De repente, me sentí dominado por una espantosa sensación de terror; me encontraba ante una lápida gris, desnuda, siniestra, sin inscripción ni flores. Una impresión abominable de asco parecía emanar de ella. Algunas imágenes furtivas pasaron por delante de mis ojos. Creí que volvía a oír la extraña voz de la caverna. No pude soportarlo más y salí huyendo.

Aquella misma tarde me marché de Saint-Tropez. Había intentado enterarme de aquello que encerraba esa tumba, pero ninguna de las personas a las que interrogue supo satisfacer mi curiosidad. Cuando oían mi pregunta, se santiguaban y trataban de cambiar de conversación. Nadie sabía nada o, seguramente, nadie quería saber nada... Entonces me acorde de Gabriella; ella sí que podría decirme lo que encerraba la siniestra tumba. La busque por todas partes, pero no pude hallarla; había desaparecido, nadie la había visto. Cualquiera habría pensado que se había volatilizado en el aire sin dejar el más mínimo rastro.
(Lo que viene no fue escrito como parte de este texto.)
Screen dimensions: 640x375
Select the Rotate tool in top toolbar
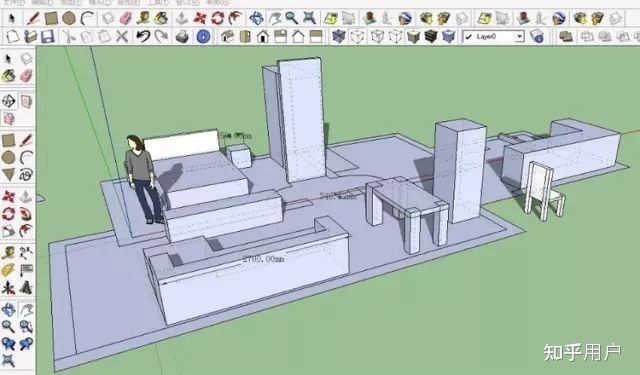tap(218, 18)
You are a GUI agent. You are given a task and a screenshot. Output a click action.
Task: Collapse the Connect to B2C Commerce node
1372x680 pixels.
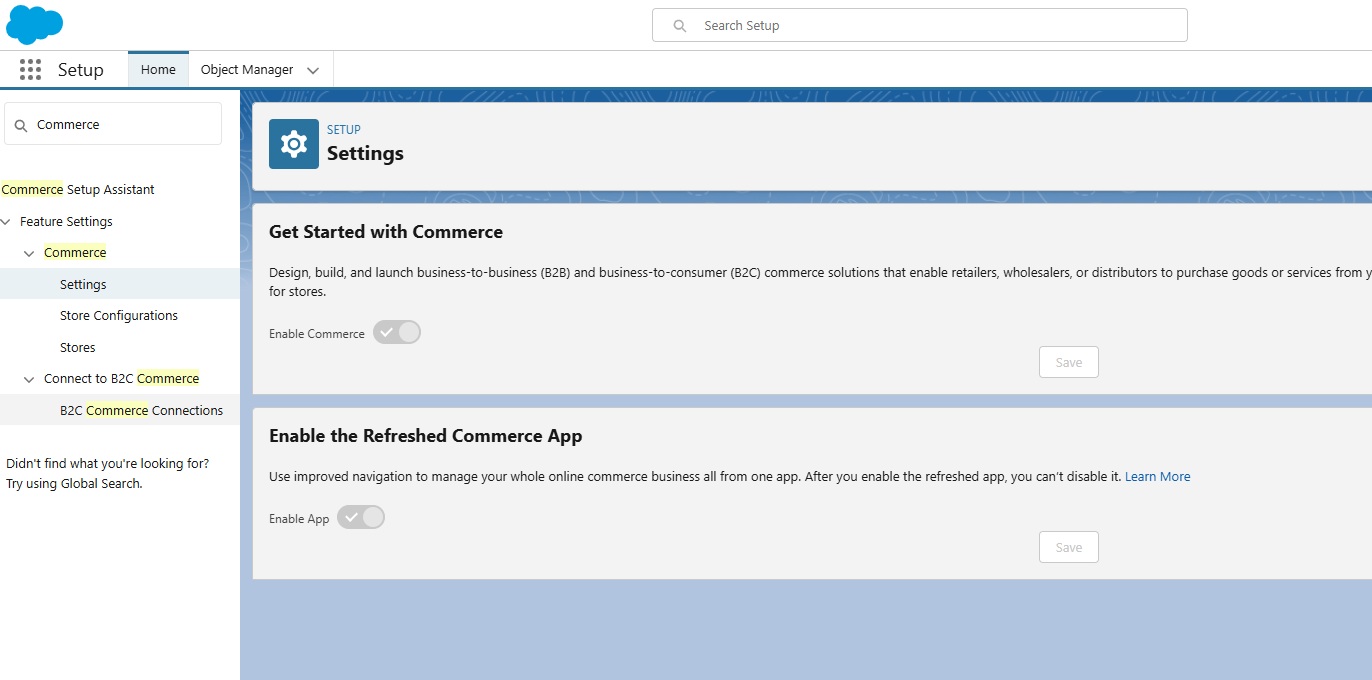30,379
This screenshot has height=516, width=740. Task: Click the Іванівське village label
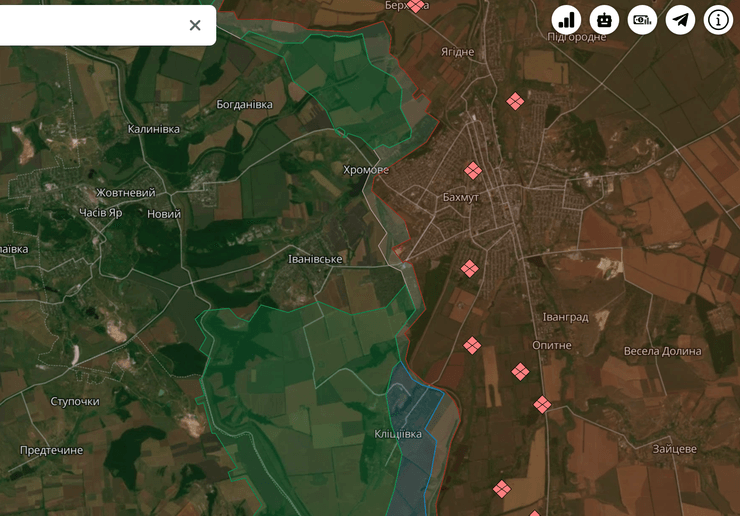315,259
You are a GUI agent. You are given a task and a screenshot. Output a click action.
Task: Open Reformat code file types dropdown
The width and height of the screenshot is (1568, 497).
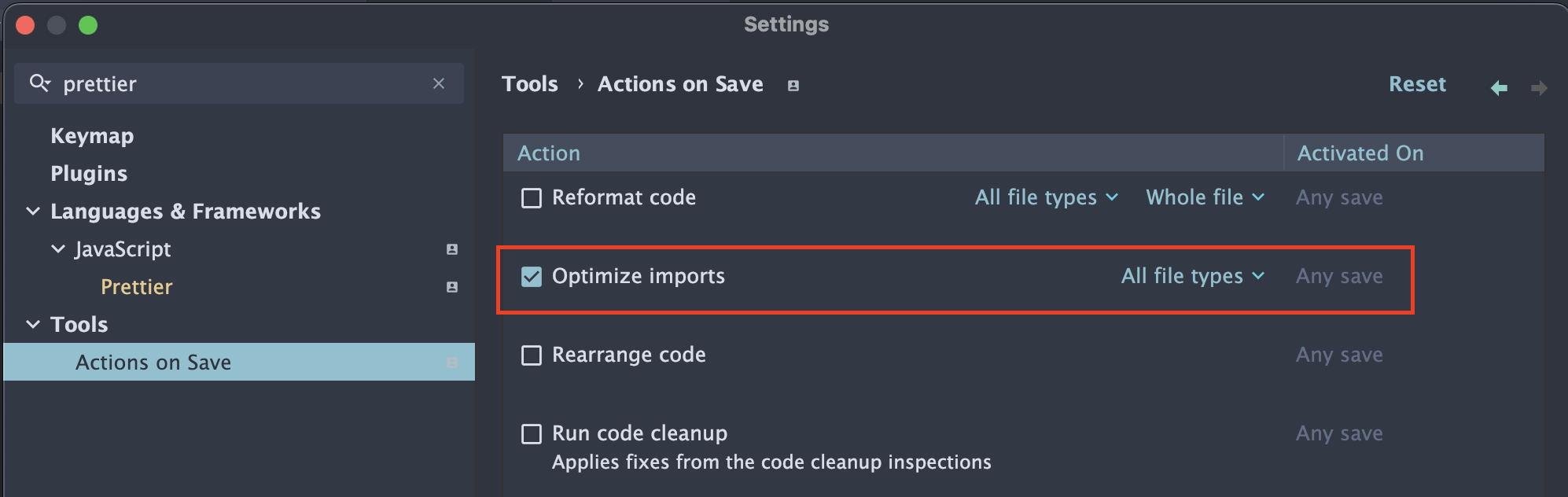[x=1046, y=197]
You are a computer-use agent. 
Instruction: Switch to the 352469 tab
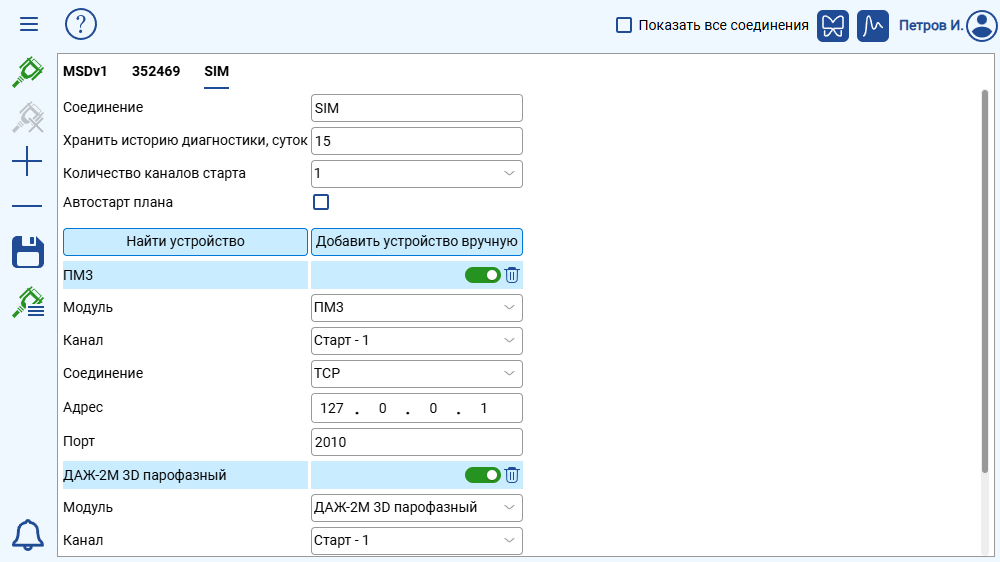(x=156, y=71)
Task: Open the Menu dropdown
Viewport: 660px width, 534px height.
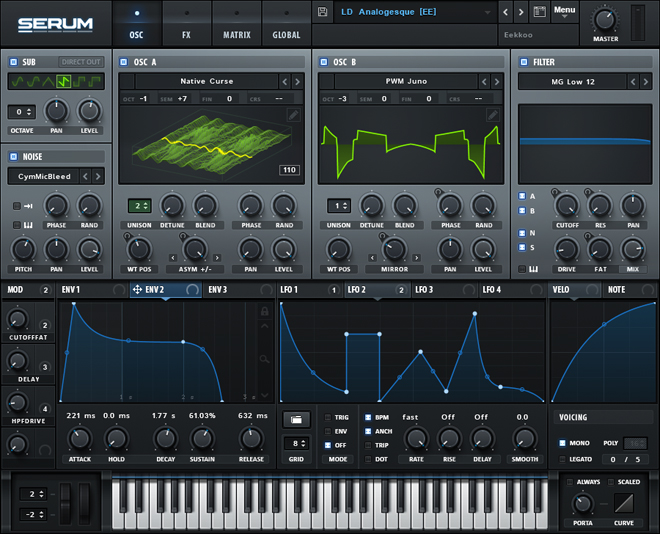Action: [565, 12]
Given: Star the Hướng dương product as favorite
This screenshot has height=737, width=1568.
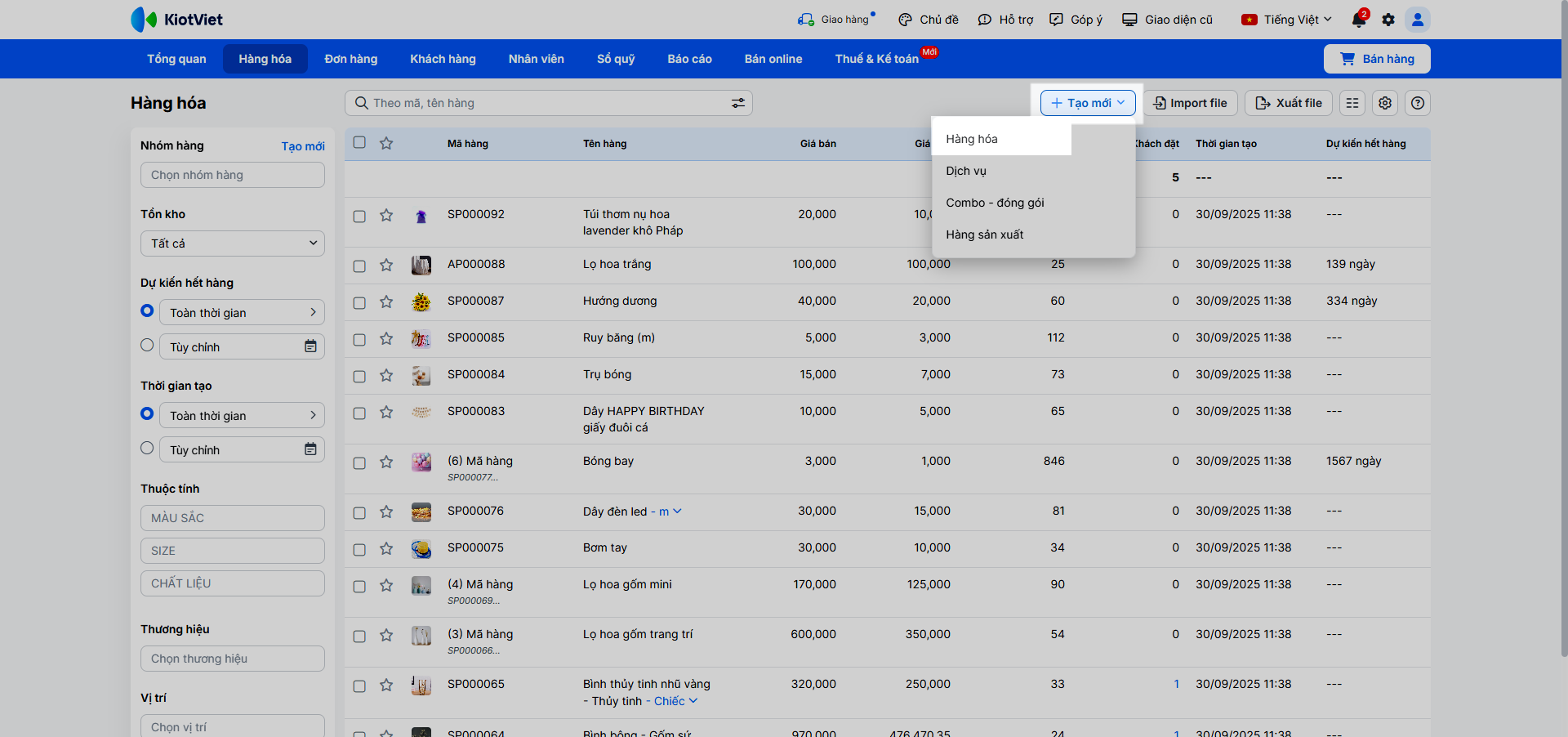Looking at the screenshot, I should [386, 302].
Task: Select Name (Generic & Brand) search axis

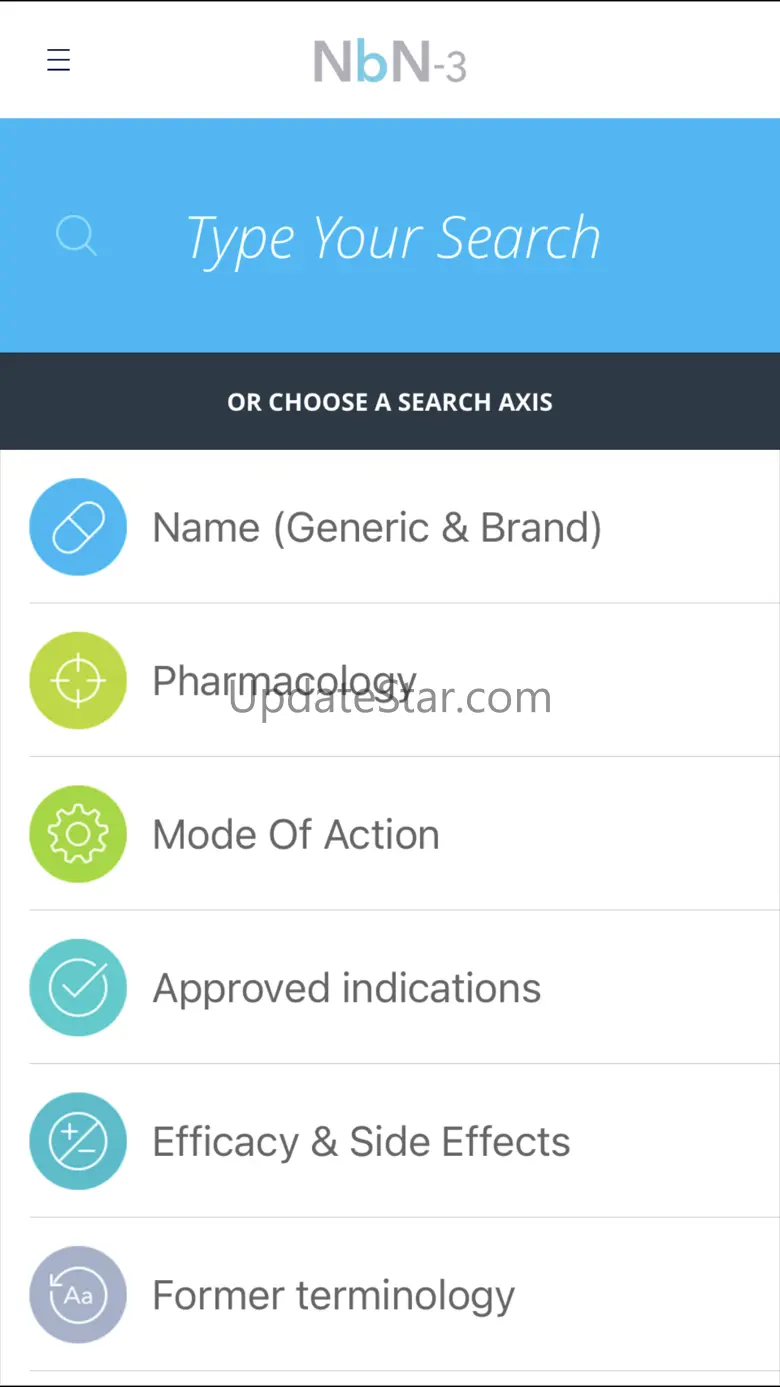Action: (x=376, y=527)
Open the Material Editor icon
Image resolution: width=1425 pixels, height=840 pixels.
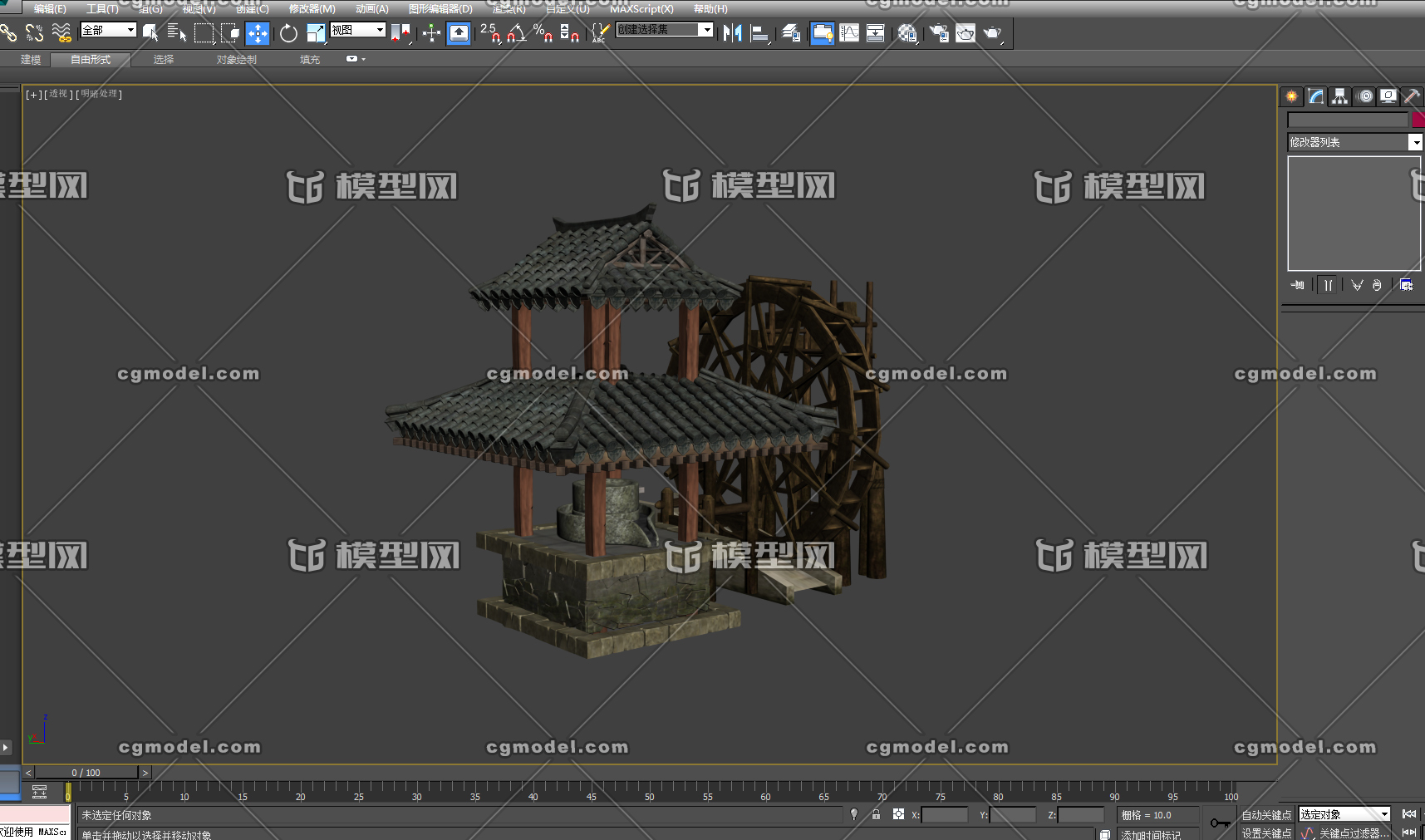[907, 33]
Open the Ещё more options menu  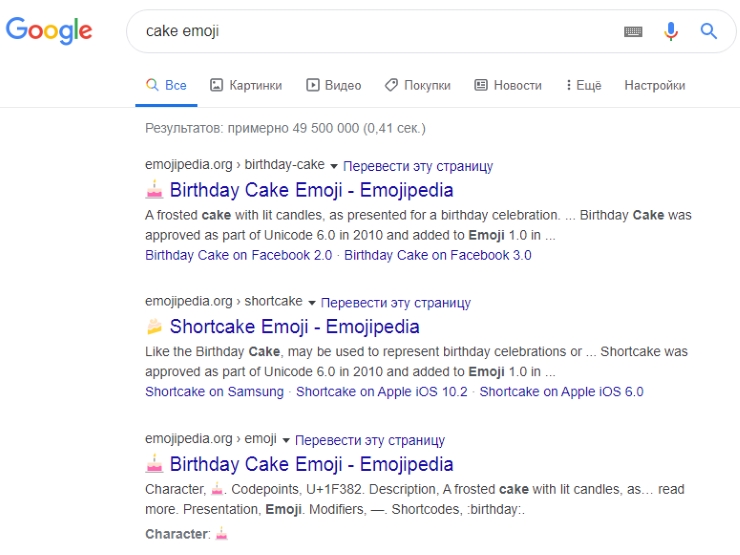[x=583, y=85]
A pesar de todo, cumplí con la promesa que le hiciera a aquello que habitaba en las profundidades de la caverna de la casita que había alquilado; ordene que cubrieran de flores la misteriosa tumba y luego fui a ver al cura del lugar, para pagarle tres misas por el eterno descanso de un alma en pena. Cuando el sacerdote oyó mis palabras, se asombró tanto como si le hubiese preguntado dónde se hallaba la tumba del conde Drácula. Una vez pasado su estupor dijo:

-Lo siento mucho, mas no puedo complacerle. De todas formas, le agradecería que me dijera por qué desea que diga tres misas por un alma en pena. ¿Qué interés le guía al intentar pagarme esas tres misas? Disculpe mi curiosidad, pero es que me extraña mucho.

Entonces le conté toda mi espantosa historia, Sin ahorrar el más mínimo detalle; desde aquella primera noche en que entrara en mi habitación el misterioso y furtivo visitante, hasta el instante en que oí su siniestra voz haciéndome prometerle que depositaría unas flores sobre aquella tumba y haría dar tres misas por un alma en pena.

Observé cómo el sacerdote, mientras yo hablaba, me escuchaba con mucha atención, sin adoptar esa postura, con la que generalmente se suele escuchar el relato de una persona neurótica de mente ardiente e imaginativa, sino todo lo contrario; como si le estuviera contando algo importante e interesante para él. Cuando termine mi relato, el cura permaneció silencioso durante unos segundos, como si estuviera meditando sobre todo lo que había dicho. Luego, se levantó y se puso a pasear, al mismo tiempo que me decía:

-La Iglesia; como usted sabe, desconfía en grado sumo de las visiones y manifestaciones de ese género. A mi juicio, creo que su sueño tiene una causa muy natural, y que esa historia de la tumba misteriosa del cementerio de nuestro pueblo no es más que una simple coincidencia.
-Pero usted también sabe -le respondí respetuosamente que la Casa del bailíode Suffren goza de mala reputación entre los habitantes del pueblo, es decir, todos creen que allí ocurren cosas muy extrañas, como si estuviera embrujada. ¿Qué puede decirme a este respecto? ¿Cuál es su autorizada opinión sobre tan misteriosos hechos?

Mas el sacerdote no pudo o no quiso decirme nada, alegando que hacía poco que residía en Saint-Tropez, pero que, de todas formas, no hiciera caso de aquellas historias de resucitados y duendes a la que tan inclinados son los marineros, sean del país que fueren. Salí de la sacristía con la conciencia en paz. ¿Pero por qué entonces, se preguntará el lector, me marché tan pronto del pueblo, sin querer pasar ni una noche más en aquella casa?

Tenía un motivo muy poderoso; cuando abri la puerta de la casa, oí muy claramente, y Jones, que me seguía, también oyó la voz que me decía:

-Muchísimas gracias, Michael O'Grady.